Help support the author by donating or purchasing a copy of the book (not available yet)



Input, File & Text Processing

10.1 - What is file & text processing?

File processing is the process of creating, storing and accessing a files contents. Up until now we've only been able to temporarily store data in our programs in objects such as lists. In the real world, this wouldn't be much use. We need some way of being able to save data permanently. To do this, our programs need to store data on a hard disk. This is persistent storage and the data in this storage will be able to survive a system reboot or our program crashing. If we reboot our system, RAM is cleared and we lose our data. We've been storing data in RAM until now.

When doing file processing we follow these steps:

Up until now we've been using input() and print() for input and output (I/O). These are high-level interfaces to the underlying operating-system services and sometimes we need finer control, especially when we want to read and write files.

Python implements file objects as general interfaces to data streams. These file objects allow us to read and write to and from standard input and standard output (this is what input() and print() do and we'll get to standard input and output later). The file objects also allow us to read and write files.

Text processing on the other hand is the processes of manipulating textual data.

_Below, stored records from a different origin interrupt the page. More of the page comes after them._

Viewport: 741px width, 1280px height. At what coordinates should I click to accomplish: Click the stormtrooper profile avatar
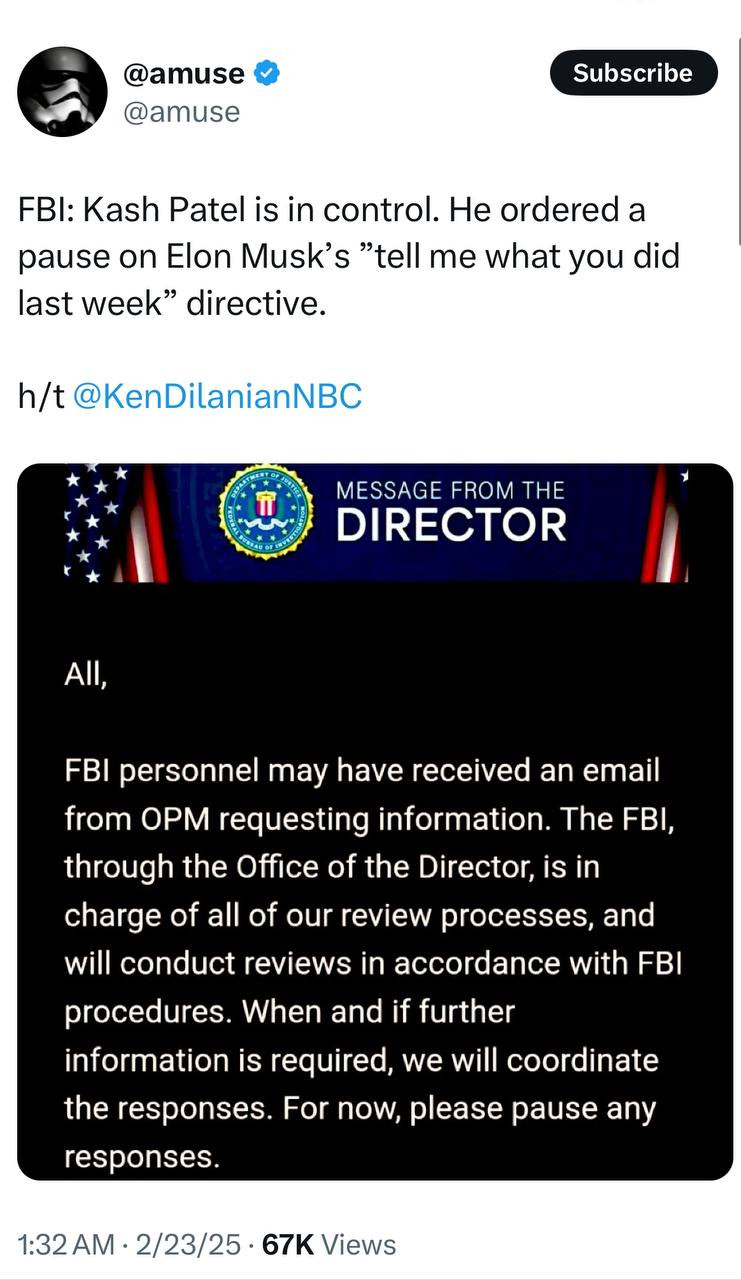pyautogui.click(x=62, y=91)
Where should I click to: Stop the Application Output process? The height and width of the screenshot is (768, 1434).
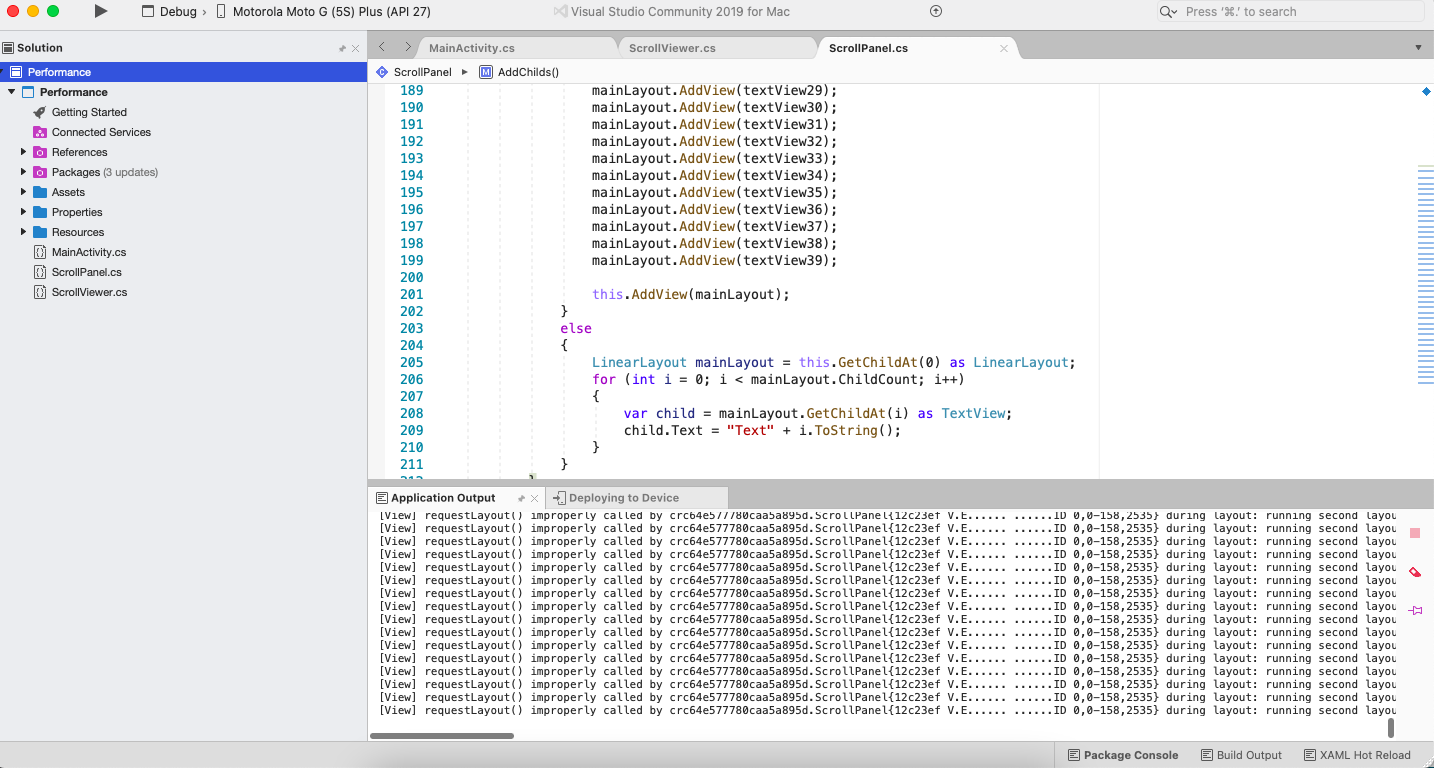click(x=1414, y=534)
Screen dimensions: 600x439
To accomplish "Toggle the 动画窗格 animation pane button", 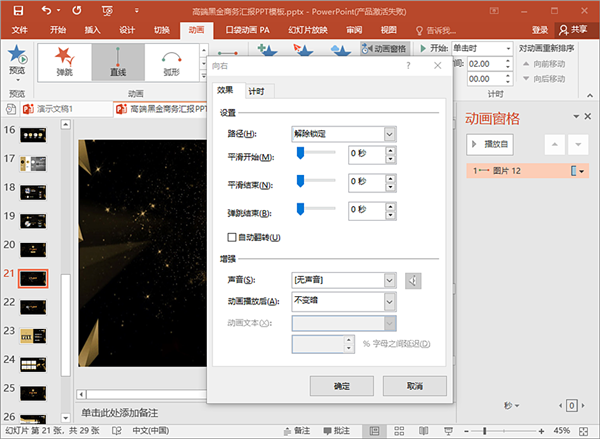I will click(x=385, y=49).
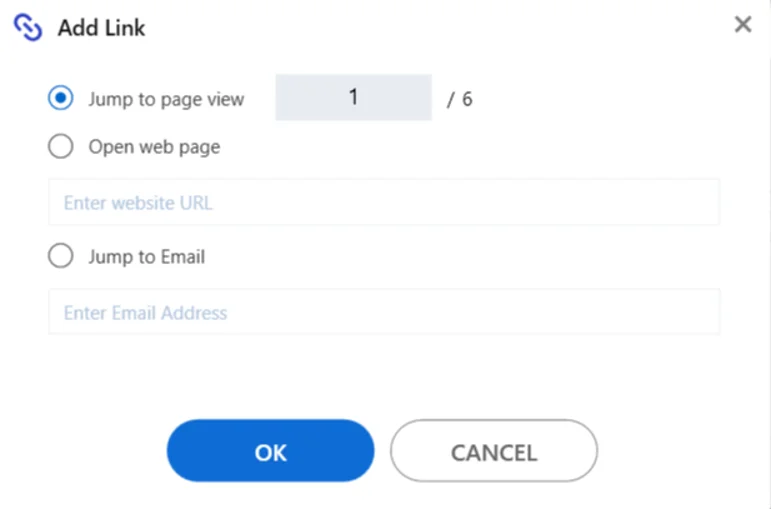Image resolution: width=771 pixels, height=509 pixels.
Task: Select the Jump to page view radio button
Action: pyautogui.click(x=60, y=97)
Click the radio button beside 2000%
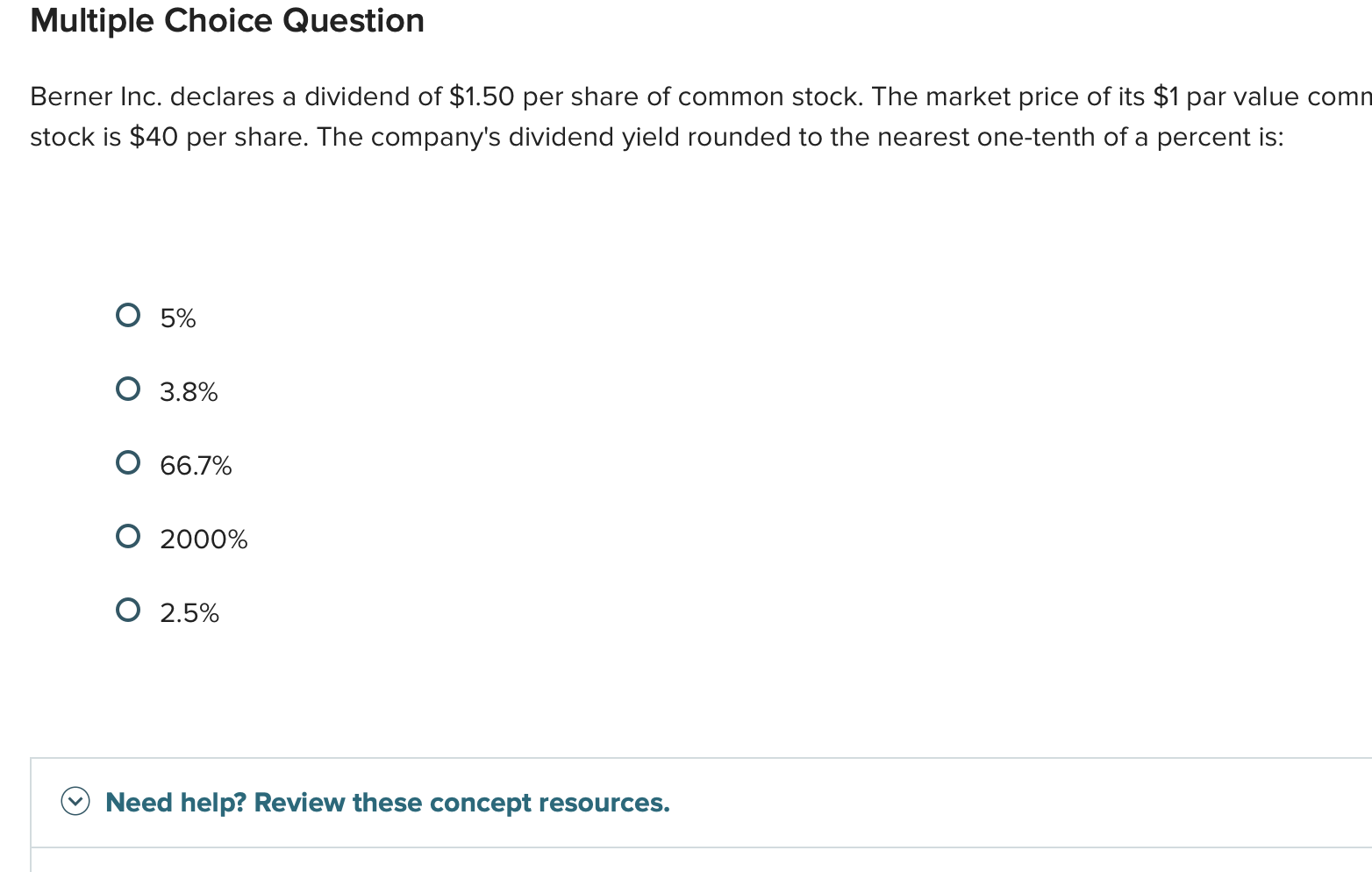 point(128,535)
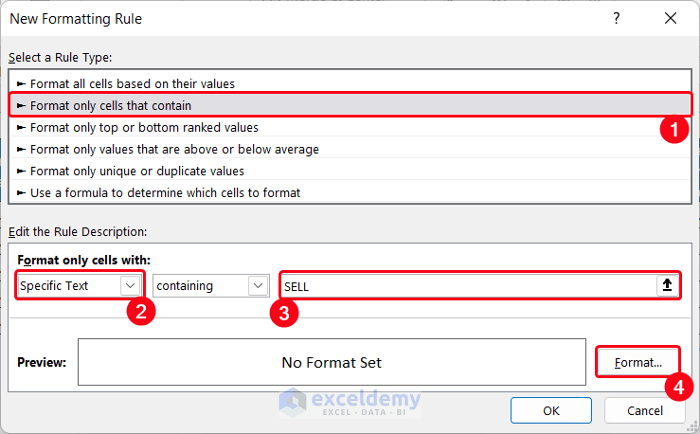The height and width of the screenshot is (434, 700).
Task: Click the red step 4 badge
Action: (x=677, y=385)

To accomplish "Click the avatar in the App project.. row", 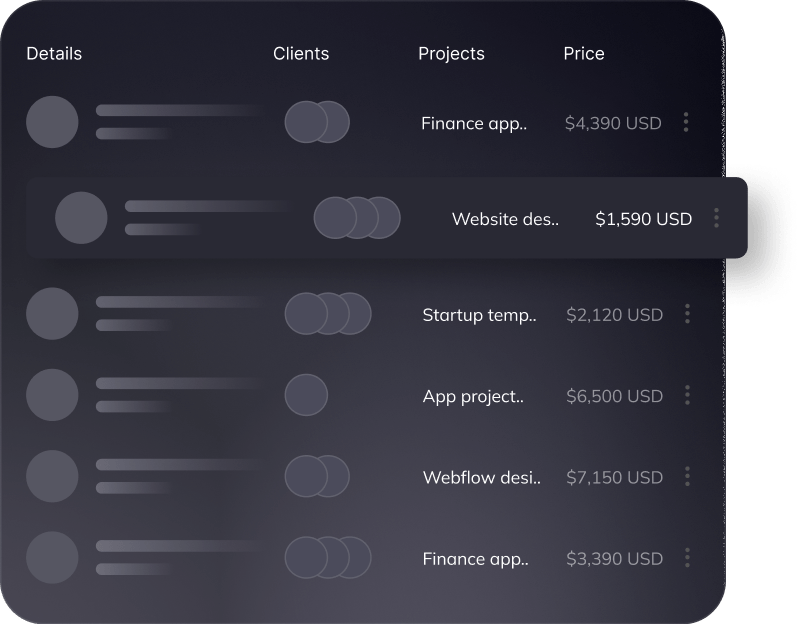I will (x=52, y=395).
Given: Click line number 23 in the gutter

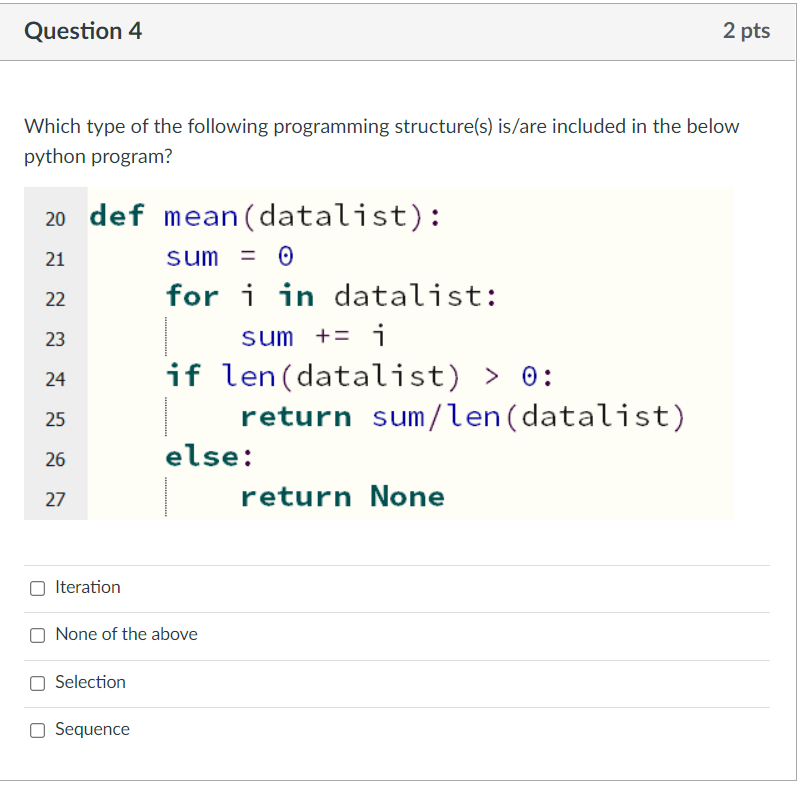Looking at the screenshot, I should 55,339.
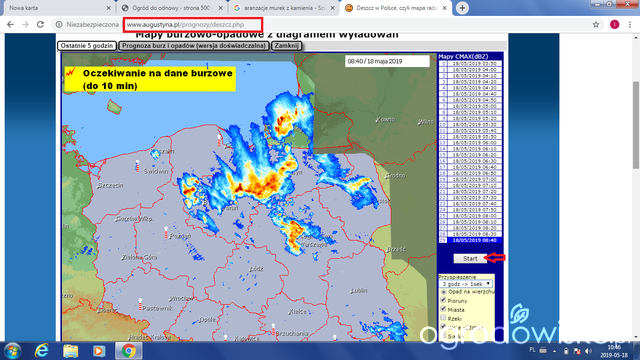Viewport: 640px width, 360px height.
Task: Open Prognoza burz i opadów forecast
Action: click(193, 46)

Text processing is a very common task in computing. Python has great support for text processing and we've even met some of the methods that Python provides to allow us to do this. These are split(), strip() and join() to name a few.

10.2 - The Sys module

The sys module provides information about constants, functions and methods of the Python interpreter. A module is a file consisting of Python code. A module can define functions, classes and variables. To access a module you must import it into your code using the import keyword.

import sys

# YOUR CODE

Through the sys module we can access arguments that are passed to our script at the command line. Lot's of Python scripts need access to the these arguments. We get access to them via argv (sys.argv).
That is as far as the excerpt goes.